__The tasks__
1. In the Sweden regression walkthrough, how many points lower is the average populist scale score for right-leaning individuals than for left-leaning ones?
2. Pick up the Sweden regression walkthrough right after its final line and keep writing it.

===== Selection =====

Sweden’s Output Interpretation:

Intercept (48.3): This value represents the average score on the populist scale for the reference group in Sweden, which is the “Left” group. In simpler terms, the expected average populist scale score would be 48.3 for the left, since it is the reference category. This score indicates a certain level of populism, where higher scores suggest stronger populist attitudes.

IDRight Coefficient (-0.7): The negative coefficient associated with the “Right” group indicates that, on average, individuals who identify as ideologically right in Sweden have populist scale scores that are 0.7 points lower than those who identify as left (note: based on our recode).

Comparing right-leaning individuals to left-leaning ones in Sweden, we expect to see the average populist scale score to be 0.7 points lower for the right-leaning group. This suggests that left-leaning individuals exhibit slightly stronger populist attitudes than their right-leaning counterparts within the Swedish context.

Task 2

Run a linear regression with populist attitudes as the outcome, educational attainment (recoded as a binary “BA or more” and “No BA”), and using the Swedish data. Print the intercept and coefficients only and interpret. Then do a tidy model table displaying the p-value (with digits = 3) and interpret.

#recoding educ.ba
linear_data <- sweden %>%
  mutate(
 # Recoding education
    educ.ba = case_when(
      essround < 5 & edulvla == 5 ~ "BA or more",
      essround >= 5 & edulvlb > 600 ~ "BA or more",
      TRUE ~ "No BA"
    ),
    
    # Handle NAs for education levels
    edulvla = ifelse(edulvla %in% c(77, 88, 99), NA_integer_, edulvla),
    edulvlb = ifelse(edulvlb %in% c(5555, 7777, 8888), NA_integer_, edulvlb),
    
    # Explicitly making 'No BA' the reference category
    educ.ba = factor(educ.ba, levels = c("No BA", "BA or more"))
  )



sweden_edu_pop <- lm(populist ~ educ.ba, data = linear_data)
coefficients_linear <- coef(sweden_edu_pop)
print(coefficients_linear)

##       (Intercept) educ.baBA or more 
##         51.358680         -7.868121

Intrepretation: The intercept value of 51.35868 in Sweden represents the expected average score on the populist scale for individuals with the reference category of educational attainment, which is typically “BA or more.” This means that, on average, individuals with at least a bachelor’s degree in Sweden have a populist scale score of approximately 51.36.

tidy(sweden_edu_pop)

## # A tibble: 2 × 5
##   term              estimate std.error statistic   p.value
##   <chr>                <dbl>     <dbl>     <dbl>     <dbl>
## 1 (Intercept)          51.4      0.181     283.  0        
## 2 educ.baBA or more    -7.87     0.350     -22.5 2.58e-110

tidy(sweden_edu_pop) |>
knitr::kable(digits = 3)

===== Data supplied =====

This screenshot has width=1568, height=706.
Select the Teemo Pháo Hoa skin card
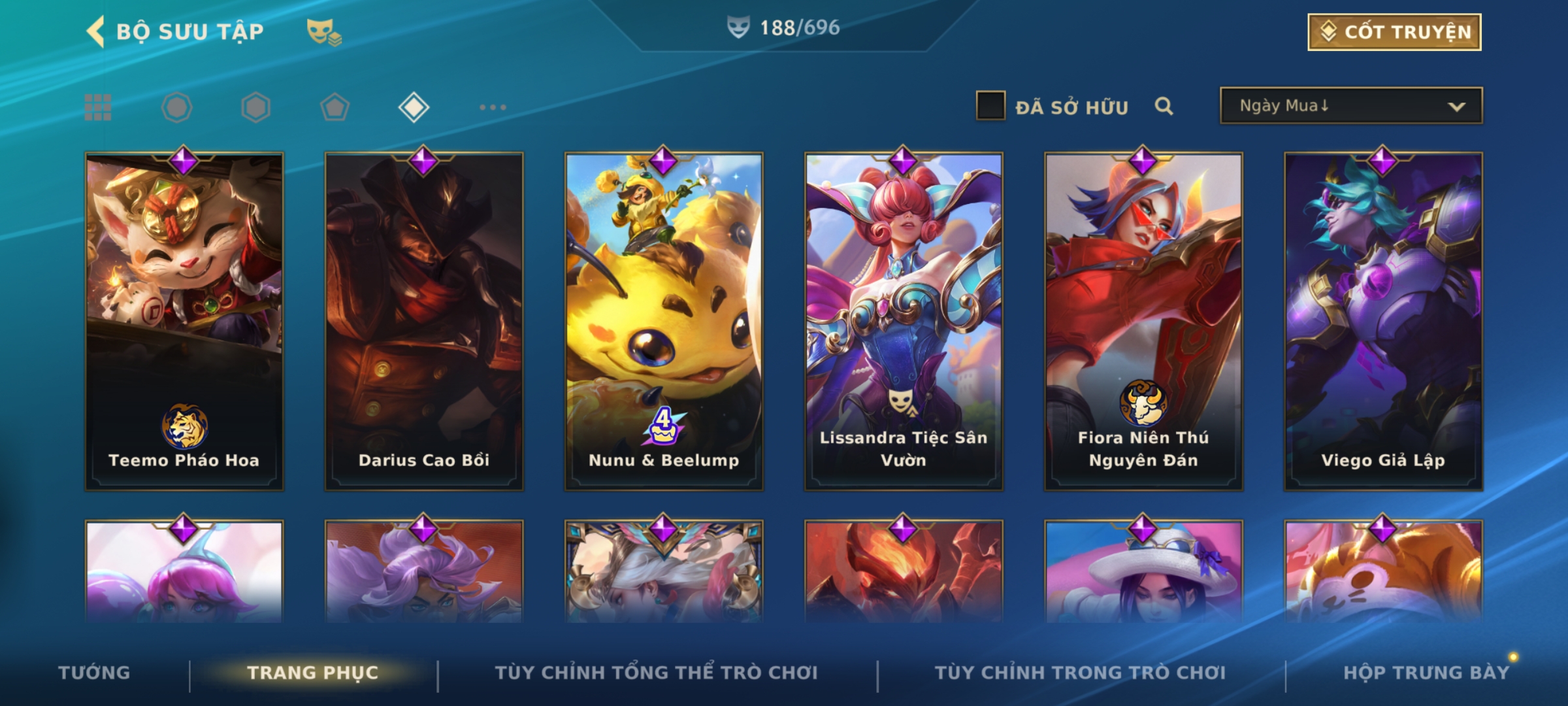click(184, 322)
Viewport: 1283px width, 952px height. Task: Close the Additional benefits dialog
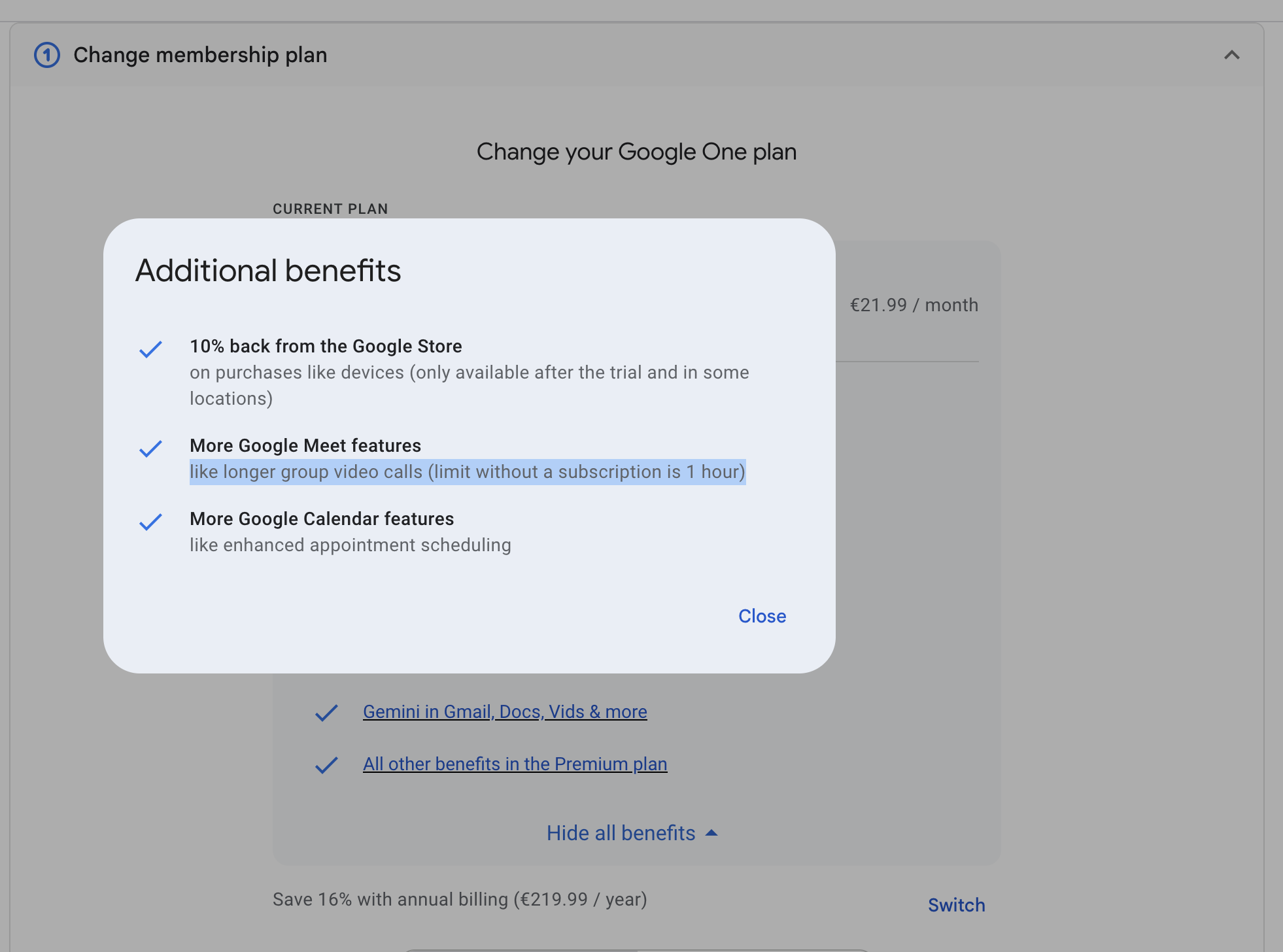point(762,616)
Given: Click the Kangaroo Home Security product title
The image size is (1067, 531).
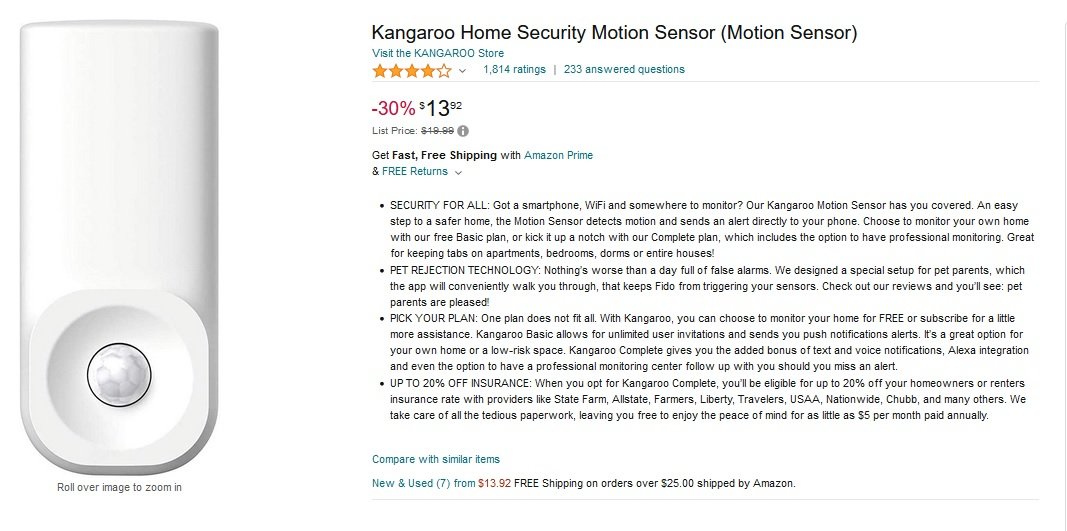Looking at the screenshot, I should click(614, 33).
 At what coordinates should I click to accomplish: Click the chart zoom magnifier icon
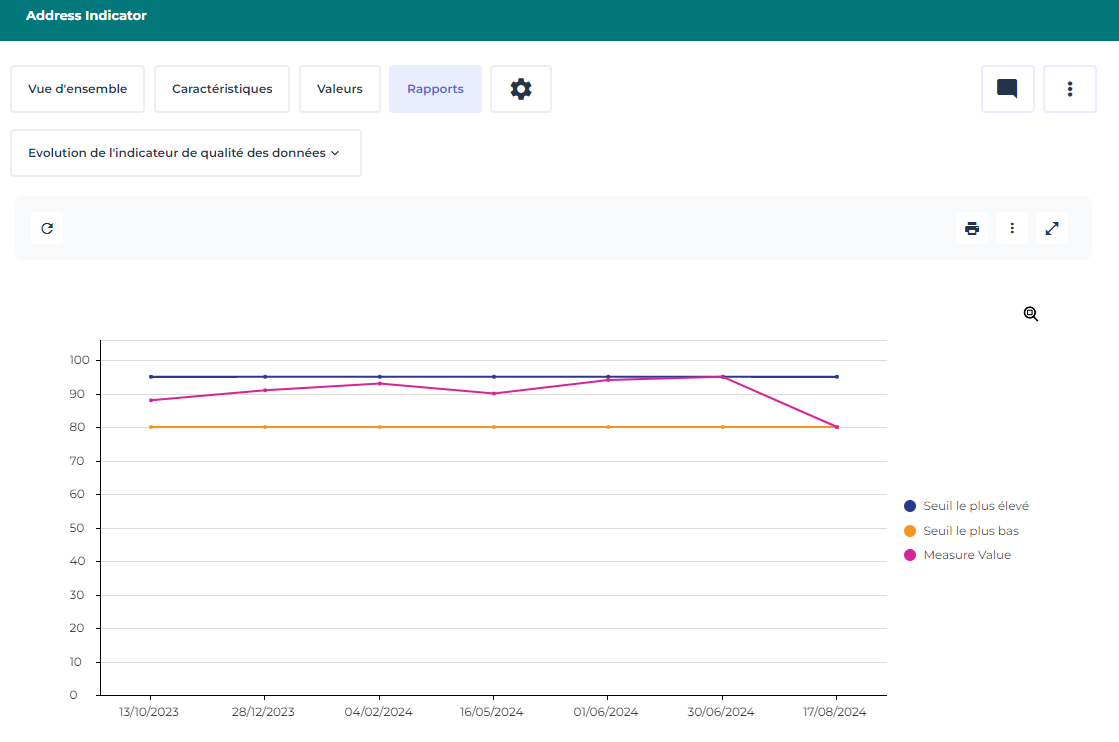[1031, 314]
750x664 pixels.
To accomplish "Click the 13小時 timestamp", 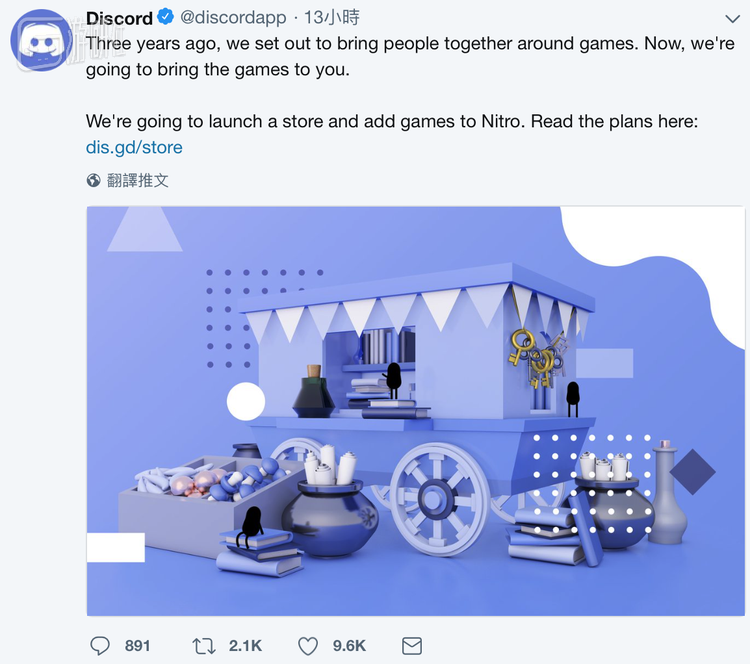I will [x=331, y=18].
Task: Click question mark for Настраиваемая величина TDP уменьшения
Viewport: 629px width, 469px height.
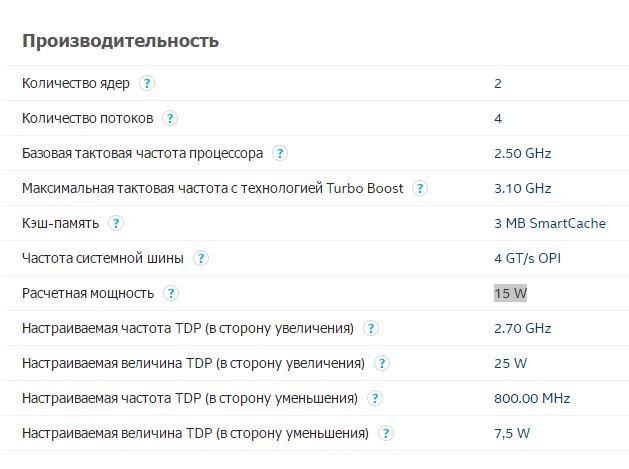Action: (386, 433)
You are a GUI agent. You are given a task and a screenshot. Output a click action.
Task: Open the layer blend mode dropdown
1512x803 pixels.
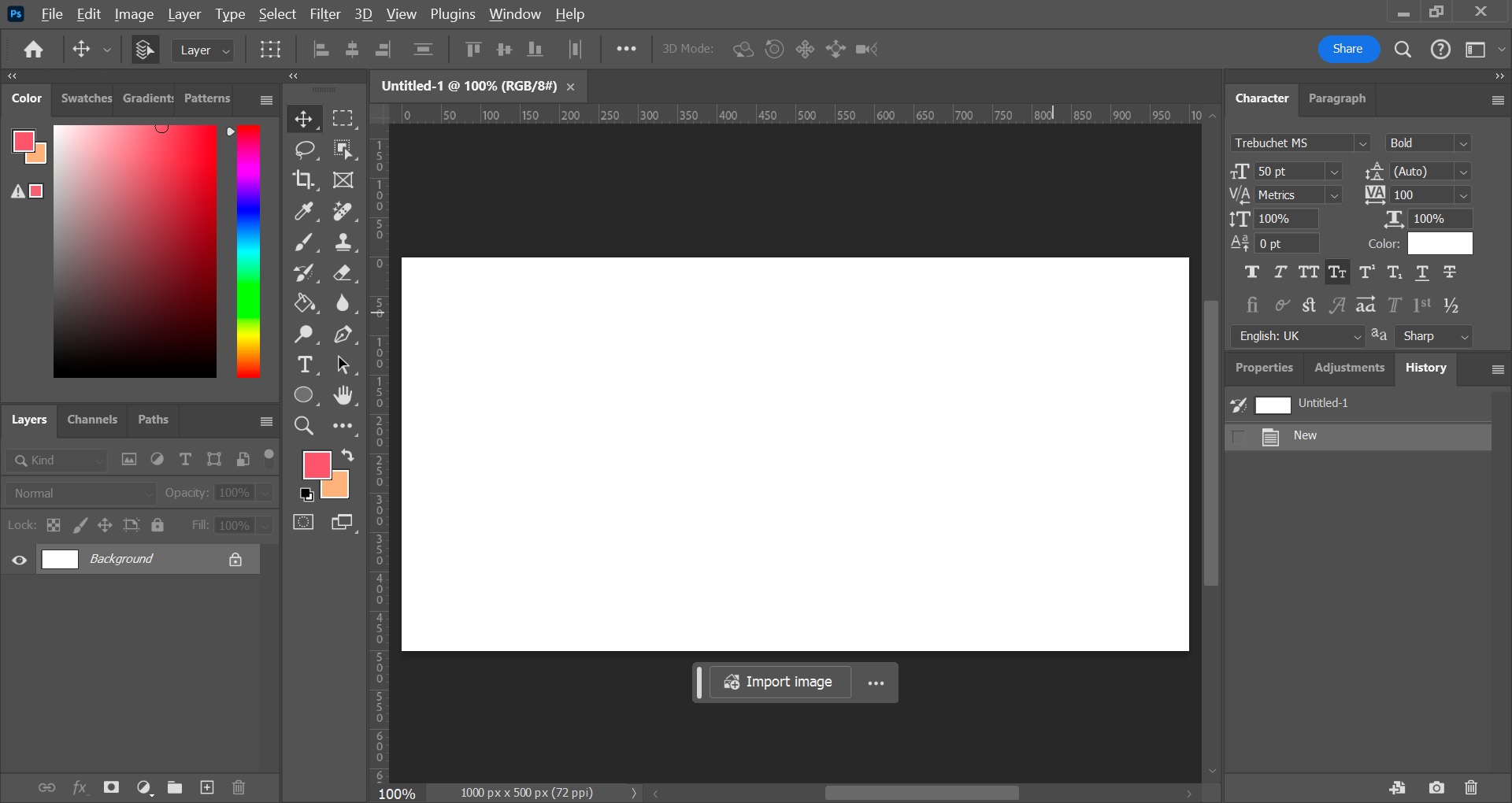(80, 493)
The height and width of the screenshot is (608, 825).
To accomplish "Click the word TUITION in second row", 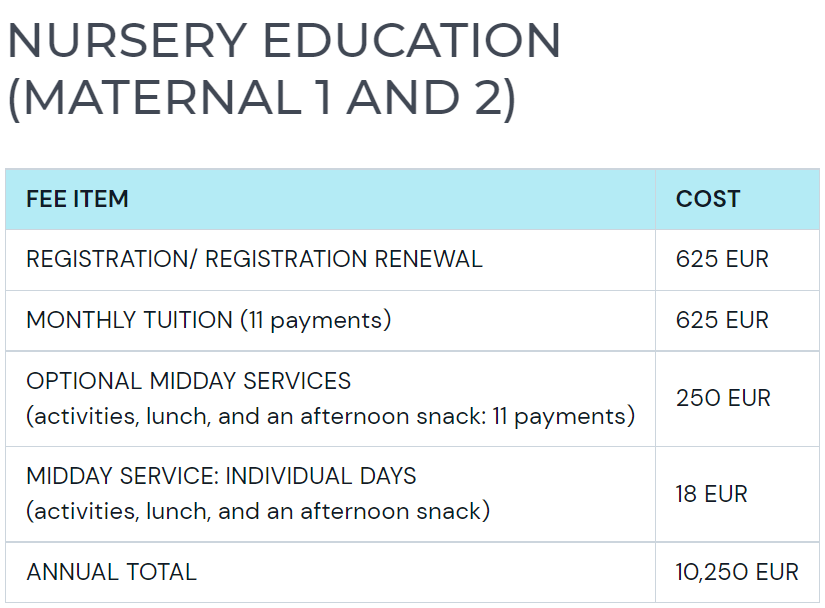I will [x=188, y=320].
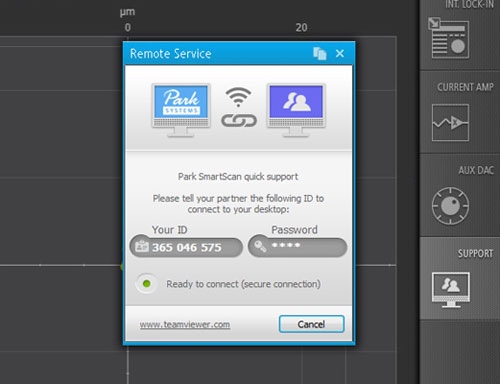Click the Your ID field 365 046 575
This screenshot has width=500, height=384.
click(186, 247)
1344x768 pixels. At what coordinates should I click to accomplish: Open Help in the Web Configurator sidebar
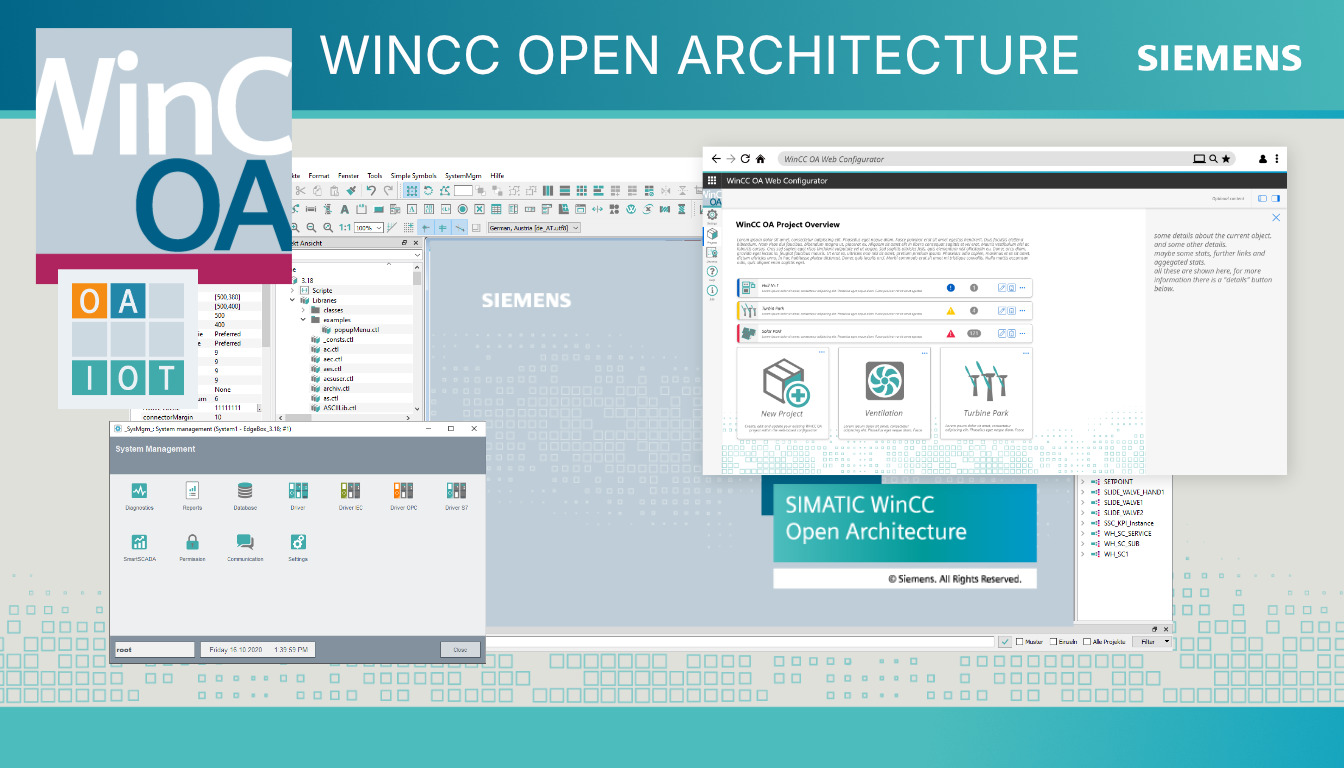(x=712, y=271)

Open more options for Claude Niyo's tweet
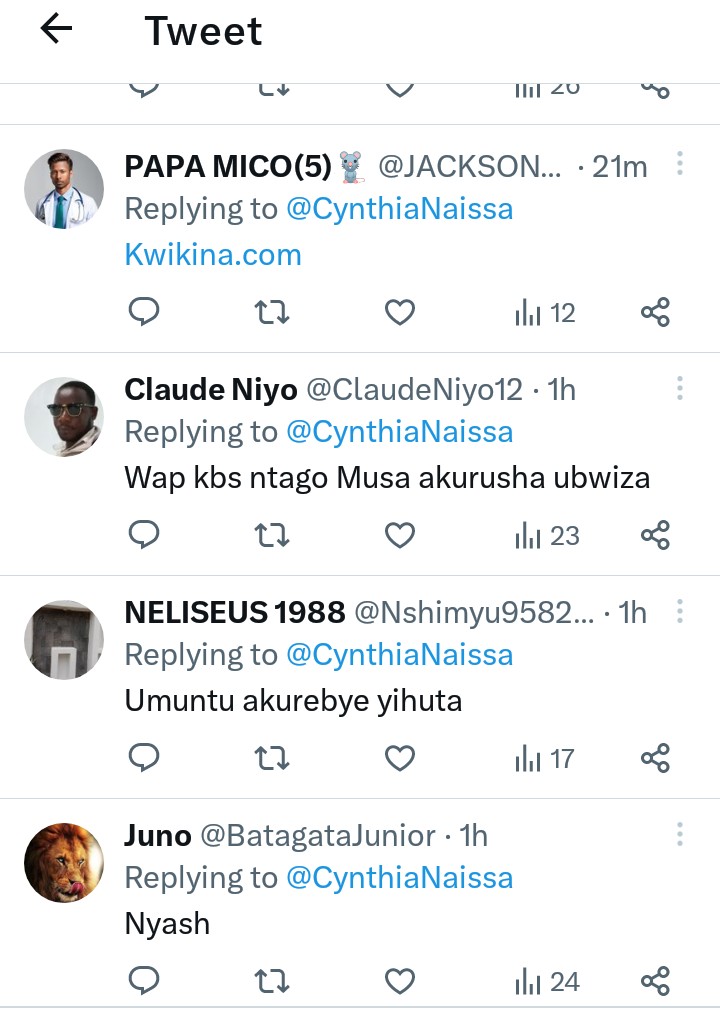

=====

__Answers to the exercises__
1. 0.7 points lower.

2.
term	estimate	std.error	statistic	p.value
(Intercept)	51.359	0.181	283.363	0
educ.baBA or more	-7.868	0.350	-22.494	0

Intrepretation: The intercept’s p-value of 0 indicates that it is statistically significant, suggesting that there is a significant difference in the expected average score on the populist scale for individuals with at least a bachelor’s degree compared to those without. Similarly, the p-value for the coefficient associated with “No BA” is also 0, indicating that the difference in the expected average score on the populist scale between individuals without a bachelor’s degree and the reference category is statistically significant.

Task 3

Now using the Italian dataset and the authoritarian values scale (as we did in the tutorial), graph the average by survey year. Interpret.

italy <- read_fst("/Users/jessie/SOC222/italy_data.fst")

italy  <- italy  %>%
  mutate(behave = ipbhprp,
         secure = impsafe,
         safety = ipstrgv,
         tradition = imptrad,
         rules = ipfrule) %>%
  mutate(across(c("behave", "secure", "safety", "tradition", "rules"),
                ~ na_if(.x, 7) %>% na_if(8) %>% na_if(9))) %>%
  # Apply the reverse coding
  mutate(across(c("behave", "secure", "safety", "tradition", "rules"), ~ 7 - .x ))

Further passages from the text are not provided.